On vit dans un monde où faire valoir nos droits ressemble à un véritable parcours du combattant...une sorte de Spartan Race dont les règles changent en cours de route.
Cela fait une année que je cours d'administrations en collecte de documents, d'envois de mail en coups de téléphone afin que le canton statue sur mes droits aux subsides d'assurance maladie.
On filtre mes appels sans jamais avoir accès aux décideurs, on me demande de compléter un dossier avec de nouveaux documents (pas demandés au préalable) qui sont, bien sûr, payants ! Et quand je crois tenir le bon bout, on me dit que c'est le service d'une énième entité qui donne son préavis à la décision finale !
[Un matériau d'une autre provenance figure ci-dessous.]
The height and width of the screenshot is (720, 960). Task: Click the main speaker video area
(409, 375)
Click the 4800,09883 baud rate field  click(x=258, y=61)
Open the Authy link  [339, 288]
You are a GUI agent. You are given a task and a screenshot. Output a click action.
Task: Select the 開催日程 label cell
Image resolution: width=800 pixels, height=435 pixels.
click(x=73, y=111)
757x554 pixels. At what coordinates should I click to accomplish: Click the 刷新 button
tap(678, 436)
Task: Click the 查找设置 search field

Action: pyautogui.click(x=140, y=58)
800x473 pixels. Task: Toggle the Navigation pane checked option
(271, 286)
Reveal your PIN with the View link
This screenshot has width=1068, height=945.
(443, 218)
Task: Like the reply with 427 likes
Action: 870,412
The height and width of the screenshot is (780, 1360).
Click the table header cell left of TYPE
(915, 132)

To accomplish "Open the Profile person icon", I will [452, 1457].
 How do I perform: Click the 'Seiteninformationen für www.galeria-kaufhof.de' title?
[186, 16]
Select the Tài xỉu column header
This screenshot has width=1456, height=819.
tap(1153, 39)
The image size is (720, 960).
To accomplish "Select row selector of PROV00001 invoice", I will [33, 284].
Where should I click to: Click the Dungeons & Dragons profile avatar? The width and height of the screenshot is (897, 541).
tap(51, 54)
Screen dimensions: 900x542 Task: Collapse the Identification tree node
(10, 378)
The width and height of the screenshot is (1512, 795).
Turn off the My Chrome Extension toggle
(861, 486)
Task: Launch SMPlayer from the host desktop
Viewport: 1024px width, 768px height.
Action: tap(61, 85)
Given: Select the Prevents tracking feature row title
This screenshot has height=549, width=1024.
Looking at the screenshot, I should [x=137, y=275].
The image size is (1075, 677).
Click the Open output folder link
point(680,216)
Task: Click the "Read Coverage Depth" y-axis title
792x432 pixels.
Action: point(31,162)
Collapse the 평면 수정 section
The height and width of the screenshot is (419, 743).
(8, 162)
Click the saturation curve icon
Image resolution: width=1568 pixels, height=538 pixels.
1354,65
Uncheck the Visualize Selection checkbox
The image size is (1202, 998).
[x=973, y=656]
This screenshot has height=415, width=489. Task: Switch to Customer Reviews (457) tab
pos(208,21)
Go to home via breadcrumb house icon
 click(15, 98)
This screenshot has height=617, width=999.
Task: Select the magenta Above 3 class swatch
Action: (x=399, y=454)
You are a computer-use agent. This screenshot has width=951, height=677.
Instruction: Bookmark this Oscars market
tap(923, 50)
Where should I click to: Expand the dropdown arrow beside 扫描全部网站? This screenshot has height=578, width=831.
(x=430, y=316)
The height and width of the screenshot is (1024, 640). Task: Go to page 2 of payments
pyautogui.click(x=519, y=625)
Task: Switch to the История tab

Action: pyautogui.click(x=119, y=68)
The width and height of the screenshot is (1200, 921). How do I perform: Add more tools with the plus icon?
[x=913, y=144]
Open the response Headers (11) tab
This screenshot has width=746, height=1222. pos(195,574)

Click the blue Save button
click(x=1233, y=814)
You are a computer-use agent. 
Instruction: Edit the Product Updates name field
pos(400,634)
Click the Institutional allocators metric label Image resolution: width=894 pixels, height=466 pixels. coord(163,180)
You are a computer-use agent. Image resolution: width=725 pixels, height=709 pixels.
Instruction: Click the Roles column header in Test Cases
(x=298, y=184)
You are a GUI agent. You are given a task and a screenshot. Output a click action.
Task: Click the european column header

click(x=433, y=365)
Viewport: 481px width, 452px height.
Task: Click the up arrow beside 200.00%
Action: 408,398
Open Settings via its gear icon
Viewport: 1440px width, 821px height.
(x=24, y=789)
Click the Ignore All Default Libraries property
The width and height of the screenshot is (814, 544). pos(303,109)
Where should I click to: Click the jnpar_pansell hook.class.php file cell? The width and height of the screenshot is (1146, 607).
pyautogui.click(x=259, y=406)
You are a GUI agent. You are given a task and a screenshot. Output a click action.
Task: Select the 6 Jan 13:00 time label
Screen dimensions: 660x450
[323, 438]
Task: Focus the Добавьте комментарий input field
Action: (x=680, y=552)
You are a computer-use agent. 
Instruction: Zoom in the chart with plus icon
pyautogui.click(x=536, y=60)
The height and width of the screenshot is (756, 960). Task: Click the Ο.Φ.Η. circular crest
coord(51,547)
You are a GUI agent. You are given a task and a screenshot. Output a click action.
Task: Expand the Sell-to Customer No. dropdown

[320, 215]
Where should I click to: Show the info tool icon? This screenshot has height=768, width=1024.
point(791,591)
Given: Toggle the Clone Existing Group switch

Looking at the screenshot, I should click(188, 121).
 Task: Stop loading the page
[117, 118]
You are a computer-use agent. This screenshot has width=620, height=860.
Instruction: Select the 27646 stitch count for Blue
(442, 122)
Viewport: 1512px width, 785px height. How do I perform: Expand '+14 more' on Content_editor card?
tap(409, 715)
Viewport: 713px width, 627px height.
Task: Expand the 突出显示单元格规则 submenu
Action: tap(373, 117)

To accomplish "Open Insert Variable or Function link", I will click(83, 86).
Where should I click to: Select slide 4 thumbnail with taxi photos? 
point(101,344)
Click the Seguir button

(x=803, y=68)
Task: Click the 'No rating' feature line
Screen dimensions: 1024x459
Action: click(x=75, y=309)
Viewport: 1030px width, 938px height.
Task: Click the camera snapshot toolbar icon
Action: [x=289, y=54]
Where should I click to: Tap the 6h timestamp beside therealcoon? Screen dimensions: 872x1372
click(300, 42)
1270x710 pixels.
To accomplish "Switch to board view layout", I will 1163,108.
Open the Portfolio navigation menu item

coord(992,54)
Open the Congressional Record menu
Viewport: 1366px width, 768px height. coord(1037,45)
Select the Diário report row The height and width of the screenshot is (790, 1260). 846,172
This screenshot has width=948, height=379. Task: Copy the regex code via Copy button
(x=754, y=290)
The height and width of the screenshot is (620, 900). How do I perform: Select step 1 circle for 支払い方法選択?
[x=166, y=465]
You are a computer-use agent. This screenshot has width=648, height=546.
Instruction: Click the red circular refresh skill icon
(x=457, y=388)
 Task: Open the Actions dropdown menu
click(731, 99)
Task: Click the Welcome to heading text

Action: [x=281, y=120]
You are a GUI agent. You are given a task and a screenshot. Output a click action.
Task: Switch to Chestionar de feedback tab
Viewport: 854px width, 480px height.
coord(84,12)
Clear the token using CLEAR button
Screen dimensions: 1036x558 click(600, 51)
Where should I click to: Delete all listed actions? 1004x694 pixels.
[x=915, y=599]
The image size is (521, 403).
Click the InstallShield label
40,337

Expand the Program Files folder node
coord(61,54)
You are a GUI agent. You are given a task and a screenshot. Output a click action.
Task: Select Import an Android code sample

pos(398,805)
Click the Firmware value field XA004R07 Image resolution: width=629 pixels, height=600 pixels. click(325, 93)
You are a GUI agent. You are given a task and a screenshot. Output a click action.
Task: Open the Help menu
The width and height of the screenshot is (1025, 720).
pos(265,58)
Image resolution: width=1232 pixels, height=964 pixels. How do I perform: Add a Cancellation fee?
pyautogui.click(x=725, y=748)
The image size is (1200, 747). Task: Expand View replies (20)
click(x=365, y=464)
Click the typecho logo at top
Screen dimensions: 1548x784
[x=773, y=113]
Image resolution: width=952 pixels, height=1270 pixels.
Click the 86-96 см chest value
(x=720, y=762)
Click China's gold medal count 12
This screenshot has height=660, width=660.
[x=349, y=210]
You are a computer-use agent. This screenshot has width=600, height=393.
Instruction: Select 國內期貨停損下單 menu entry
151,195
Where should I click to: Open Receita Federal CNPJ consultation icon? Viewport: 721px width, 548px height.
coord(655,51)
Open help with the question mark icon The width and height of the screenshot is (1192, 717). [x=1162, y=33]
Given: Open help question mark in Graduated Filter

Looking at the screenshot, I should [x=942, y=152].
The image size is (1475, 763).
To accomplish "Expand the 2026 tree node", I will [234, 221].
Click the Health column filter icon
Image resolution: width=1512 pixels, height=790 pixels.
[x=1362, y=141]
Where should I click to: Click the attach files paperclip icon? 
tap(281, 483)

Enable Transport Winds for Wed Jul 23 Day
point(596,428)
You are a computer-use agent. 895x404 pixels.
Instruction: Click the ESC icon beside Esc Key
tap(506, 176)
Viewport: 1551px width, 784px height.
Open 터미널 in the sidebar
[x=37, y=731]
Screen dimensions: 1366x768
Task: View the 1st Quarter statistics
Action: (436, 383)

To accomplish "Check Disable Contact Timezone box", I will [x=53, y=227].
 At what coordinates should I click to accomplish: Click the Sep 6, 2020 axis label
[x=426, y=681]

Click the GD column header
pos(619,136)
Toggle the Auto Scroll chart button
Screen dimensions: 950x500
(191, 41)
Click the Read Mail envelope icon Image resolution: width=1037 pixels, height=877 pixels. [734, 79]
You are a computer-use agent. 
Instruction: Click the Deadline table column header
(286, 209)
Après le Taylorisme qui consiste à segmenter de manière stricte les tâches d'un travail, je suis persuadée qu'il y a des "penseurs" qui ont imaginé des obstacles à disséminer sur le parcours pour nous perdre dans les méandres de l'administration jusqu'à ce qu'on "lâche l'affaire"; des bâtons envoyés dans nos roues en espérant une sortie de route et par la même occasion, une économie de plus pour nos instances publiques.
Alors là, je prends le taureau par les cornes ! Je me rends physiquement au guichet, pour avoir affaire à une personne faite de chair et de sang et qui saura à même de comprendre mon ras-le-bol, mon désespoir, mon incompréhension.
Oui, mais là encore je dois faire appel à l'espoir pour tomber sur cette personne habitée par une empathie lui permettant d'aller au-delà de ses prérogatives, une personne qui va prendre le temps de comprendre ma situation et contacter les bons interlocuteurs...
C'est ce qui m'est arrivé pas plus t**d que ce matin. Cool, merci Madame. Toutefois, je réalise que j'ai eu de la chance d'avoir été appelée à ce guichet, parce que peut-être que son/ sa collègue d'à côté n'aurait pas été aussi consciencieux et aurait continuer de me balader comme une b***e de ping-pong dans une épreuve olympique.
Bref, vous l'aurez compris, ma vision de l'administration, qu'elle soit publique ou privée, s'apparente à une sournoiserie accentuant les inégalités entre les gens.